The vulnerability discovered by researcher Tavis Ormandy on June 10, 2010 enables attackers to remotely implant malware on systems running Windows XP and Server 2003 by attracting users to booby-trapped sites.

As per the statement of Holly Stewart, a member of the Microsoft Malware Protection Center, published by The Register on June 30, 2010, after the discovery, the attacks became targeted and comparatively less in number, but in past ten days or so, they have abruptly soared.

According to Stewart, it appears that the rise in attacks is due to the randomly-generated, apparently automated html and php pages. He further explained that at the beginning of the attacks criminals are employing the attack code for downloading various malicious codes, like Trojans, viruses and software known as Obitel that simply downloads additional malware as well as downloads which involve single or double script redirects detected as TrojanDownloader:JS/Adodb.F and TrojanDownloader:JS/Adodb.G respectively by Microsoft.

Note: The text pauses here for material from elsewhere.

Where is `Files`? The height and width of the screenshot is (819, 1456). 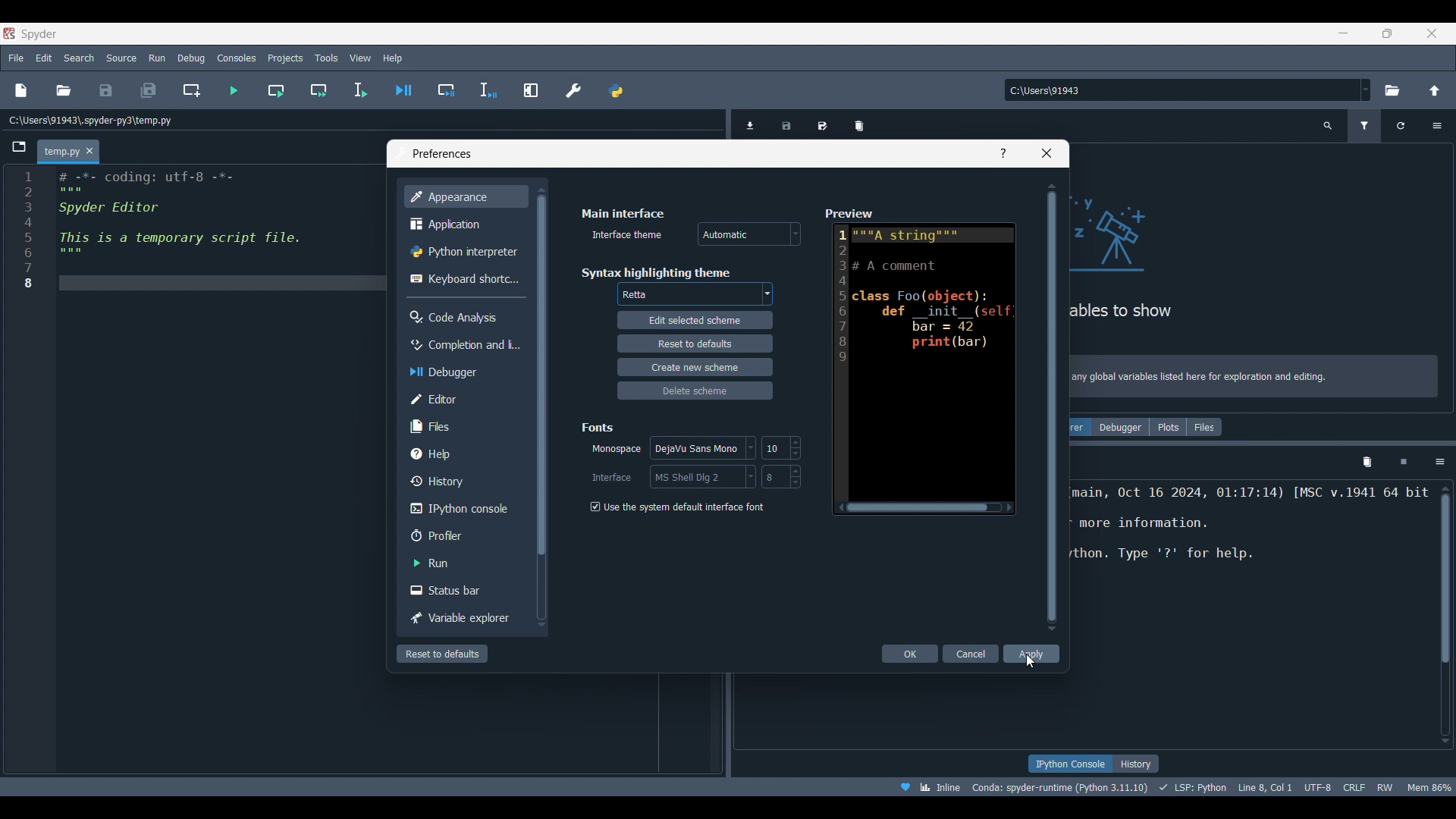
Files is located at coordinates (465, 426).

However, over the period of time, the exploits have gathered several other Trojans, which Microsoft identifies as Win32/Tedroo.AB, Win32/Swrort.A, Win32/Neetro.A and Win32/Oficla.M among the others.

The US, Russia, Portugal, Germany and Brazil constitute the major targets in terms of number of attacks emanating from malicious webpages, said Microsoft, as per the news published by COMPUTERWORLD on June 30, 2010. These attacks are heavily concentrated in Portugal - higher than ten times the global average per computer. Russia follows at eight times the global rate.

Those users who are using the vulnerable Windows and have not yet employed countermeasures are strongly recommended by security experts to consider implementing the measures straightaway.

It is noteworthy that it not the Microsoft alone, security vendor Symantec also reported that they have recorded increased attackers' activity exploiting this vulnerability, which started somewhere around June 21, 2010 and attained a peak around June 26 and June 27.